= Ostthüringer Zeitung =

German newspaper

The Ostthüringer Zeitung (OTZ) is a German newspaper covering eastern Thuringia with a head office in Gera. Together with the Thüringische Landeszeitung it has a daily circulation of 78,244 copies as of 2019, a 57.5% decrease since 1998.

Since the early 1990s the OTZ has been printed daily except Sundays in eastern Thuringia by the publisher Ostthüringer Zeitung Verlag, which is owned 40% by the Funke Mediengruppe. Together with the Thüringer Allgemeine (TA) and the Thüringische Landeszeitung (TLZ), it is part of the "Zeitungsgruppe Thüringen" sales network. The total circulation of the three publications as of 2019 is 220,306 copies. In some areas, such as Gera, Jena and the Saale-Holzland district, the OTZ and TLZ appear in parallel. In Gera, the OTZ and TLZ produce a common local section that differs only in layout and design. In Jena the OTZ and TLZ exist separately in Jena are still formally separate but since 2009 have produced common local section with minor differences.

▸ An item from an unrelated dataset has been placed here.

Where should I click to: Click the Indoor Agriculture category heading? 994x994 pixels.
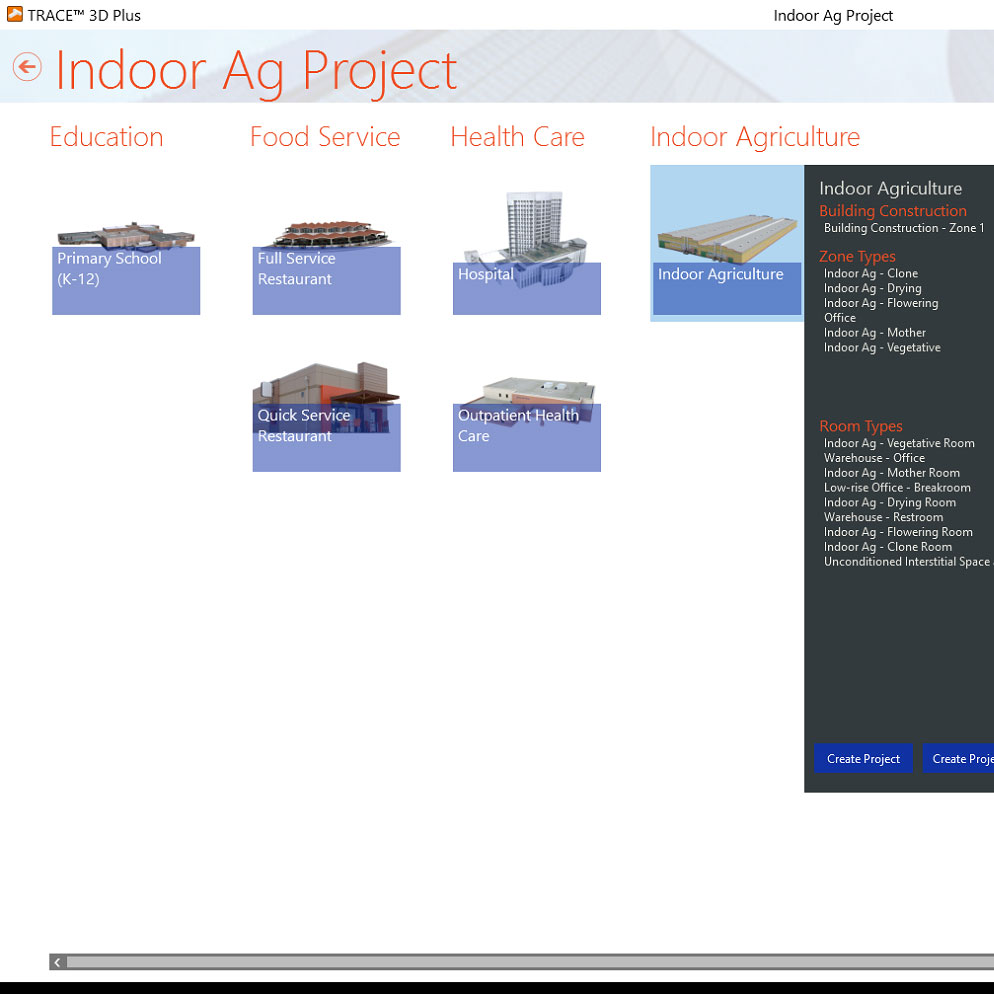point(754,137)
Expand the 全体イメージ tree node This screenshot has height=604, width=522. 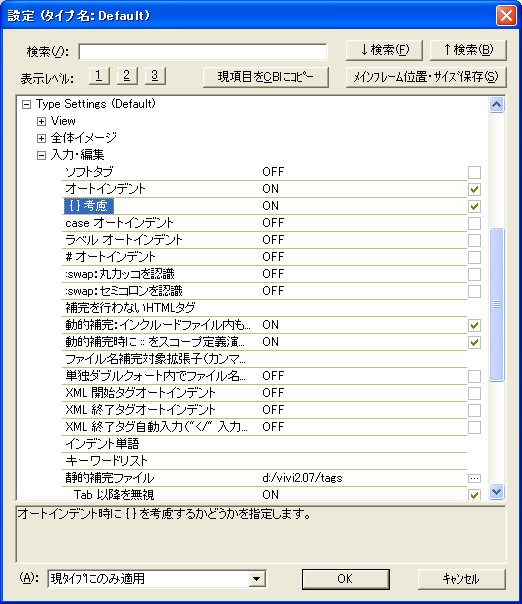pos(41,138)
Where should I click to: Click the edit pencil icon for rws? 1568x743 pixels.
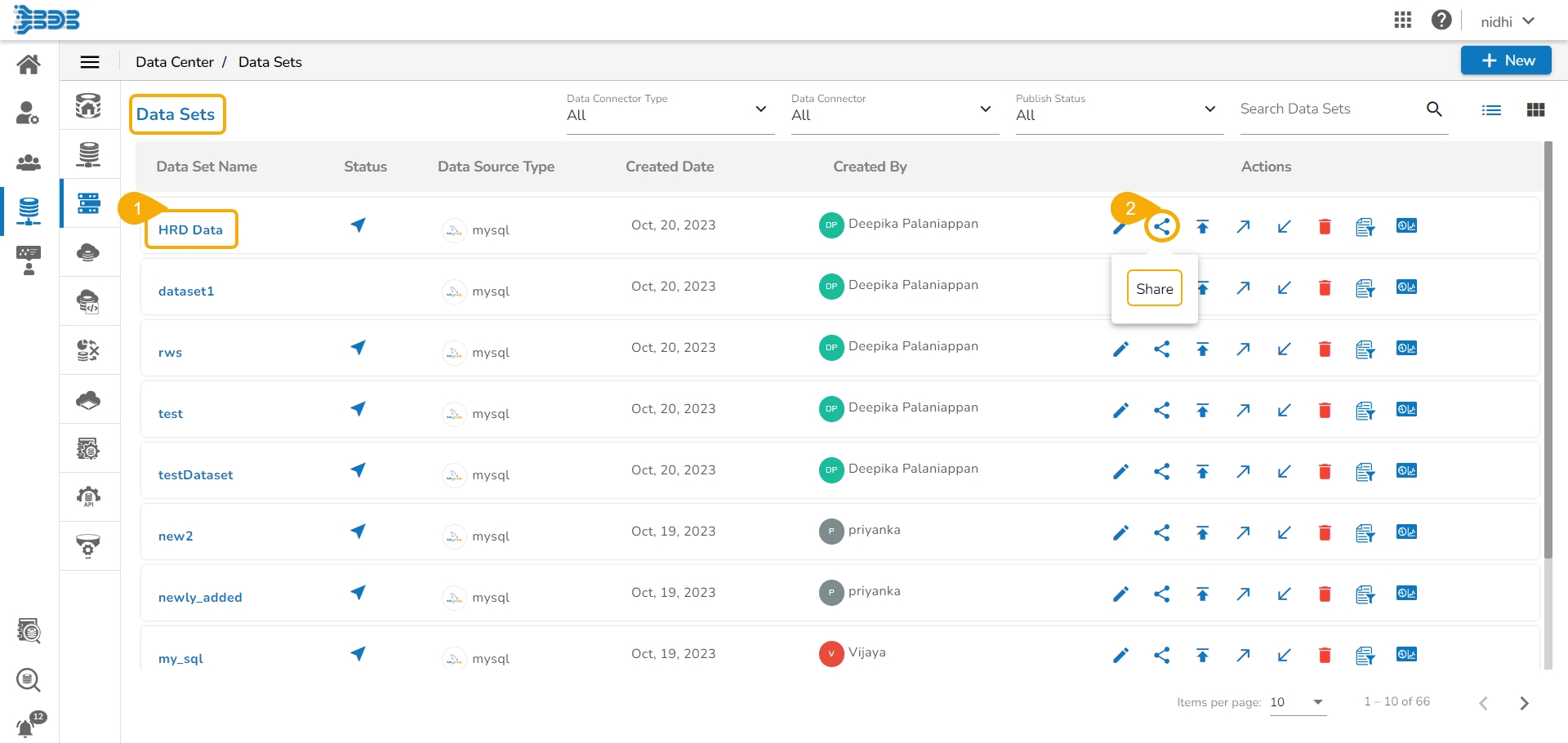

Regional editions appear in Bad Lobenstein, Eisenberg, Gera, Greiz, Jena, Pößneck, Rudolstadt, Saalfeld, Schleiz, Schmölln, Stadtroda and Zeulenroda-Triebes.

== History ==
The OTZ arose indirectly from the Volkswacht, which was the official press organ of the Socialist Unity Party (SED) for the district of Gera. Across its twelve local editions, the Volkswacht had a total circulation of 215,200 copies.

In the era of rapid change in 1989-1990, Dieter Hausold was elected as the new editor-in-chief of the Volkswacht on 8 January 1990. He resigned just 10 days later was replaced by Ullrich Erzigkeit, who enforced the separation from the SED and instituted a name change of the newspaper to the Ostthüringer Nachrichten (OTN). There were threats of murders and bombs. The letters to the editor section was widely read and the new parties and political movements were given the opportunity for self-expression. Erzigkeit was chief editor of the newspaper until the end of 2013, during which time it renamed itself after an acquisition to the Ostthüringer Zeitung.

Since 2010, the content of the OTZ has increasingly been integrated with its sister publications from the Mediengruppe Thüringen, the Thüringer Allgemeine (TA) and the Thüringische Landeszeitung.

At the end of 2013, the printing center in Löbichau was closed, which laid off more than 100 employees. Since then, the OTZ has been partly printed in the printing house of the Zeitungsgruppe Thüringen in Erfurt and partly in Chemnitz.